■ Task: From the line containing "You are a GUI" through the last line of the records below, each line is to be repeated exactly; pictures are to be omitted.

###

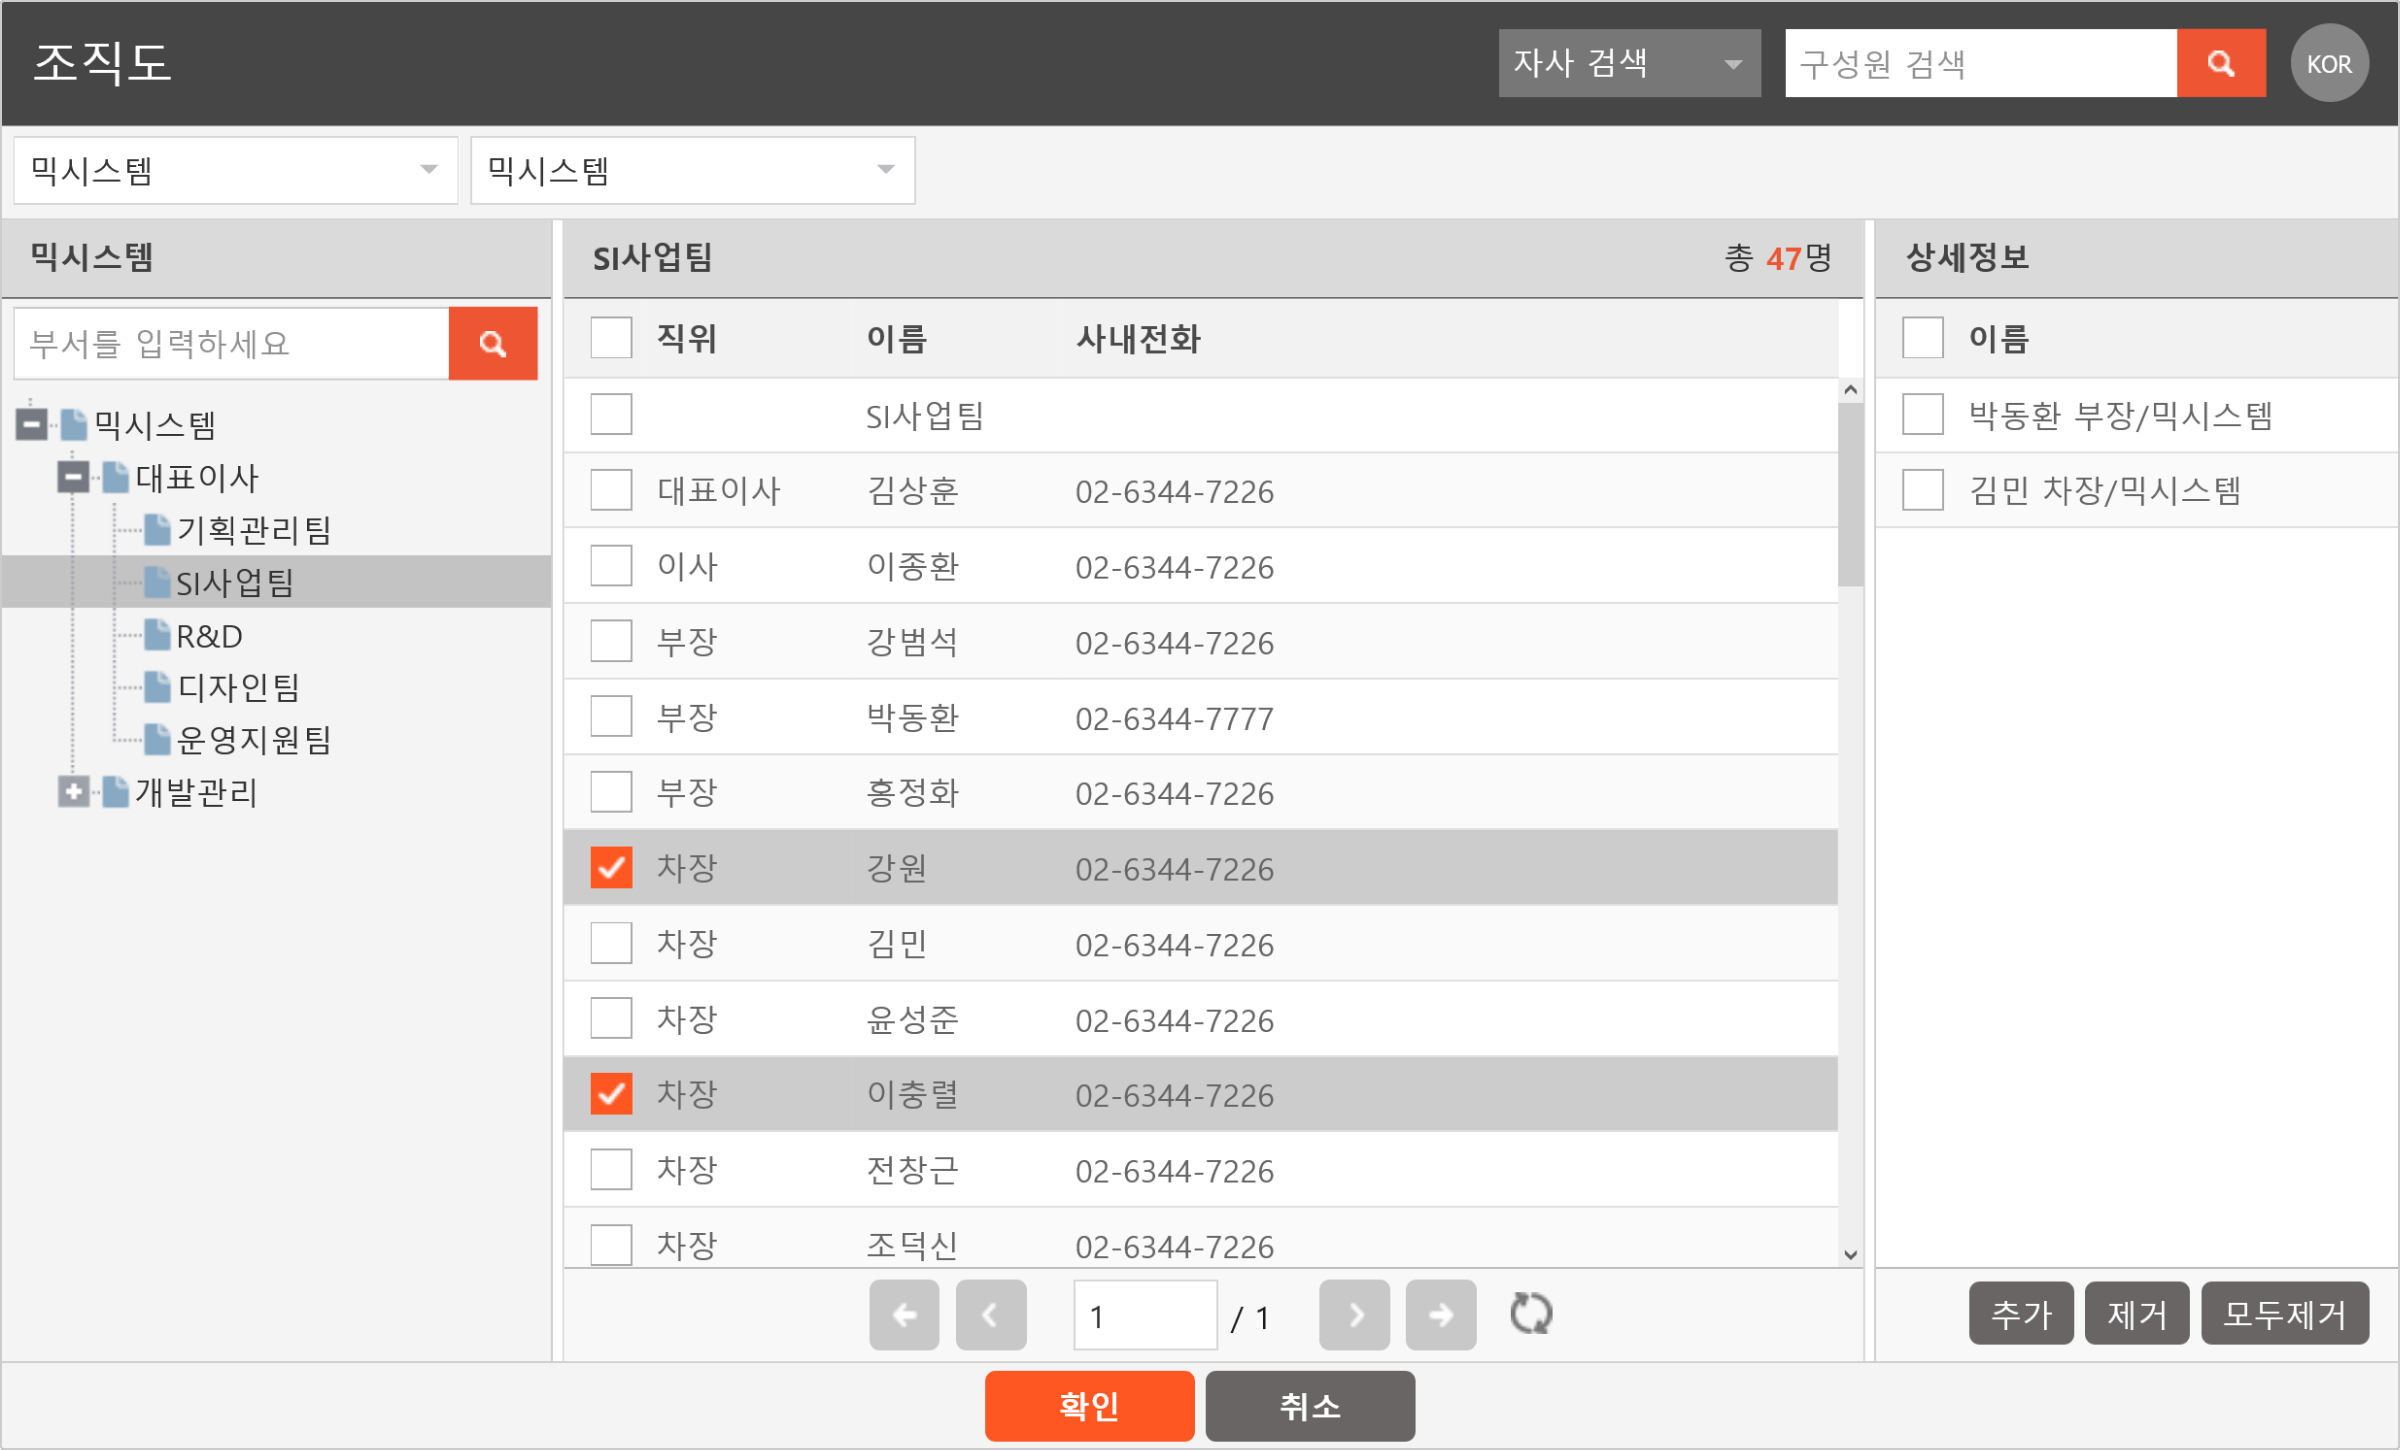Viewport: 2400px width, 1450px height.
Task: Click the 제거 button in 상세정보 panel
Action: 2134,1315
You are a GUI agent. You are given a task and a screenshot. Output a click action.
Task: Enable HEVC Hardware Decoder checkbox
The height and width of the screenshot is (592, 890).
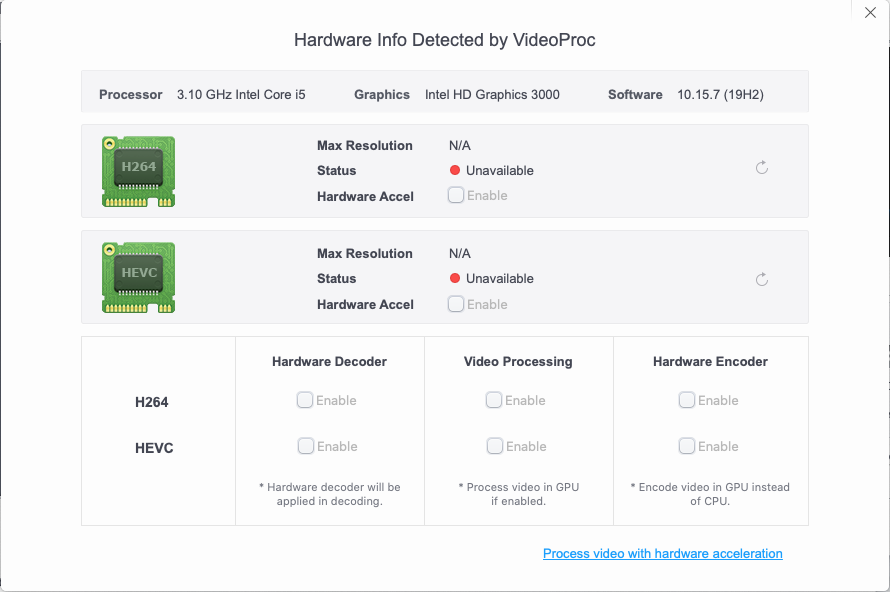[x=305, y=446]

###

■ Response:
You are a GUI agent. You are given a task and a screenshot. Output a click action.
Task: Enable HEVC Hardware Decoder checkbox
The height and width of the screenshot is (592, 890).
[x=305, y=446]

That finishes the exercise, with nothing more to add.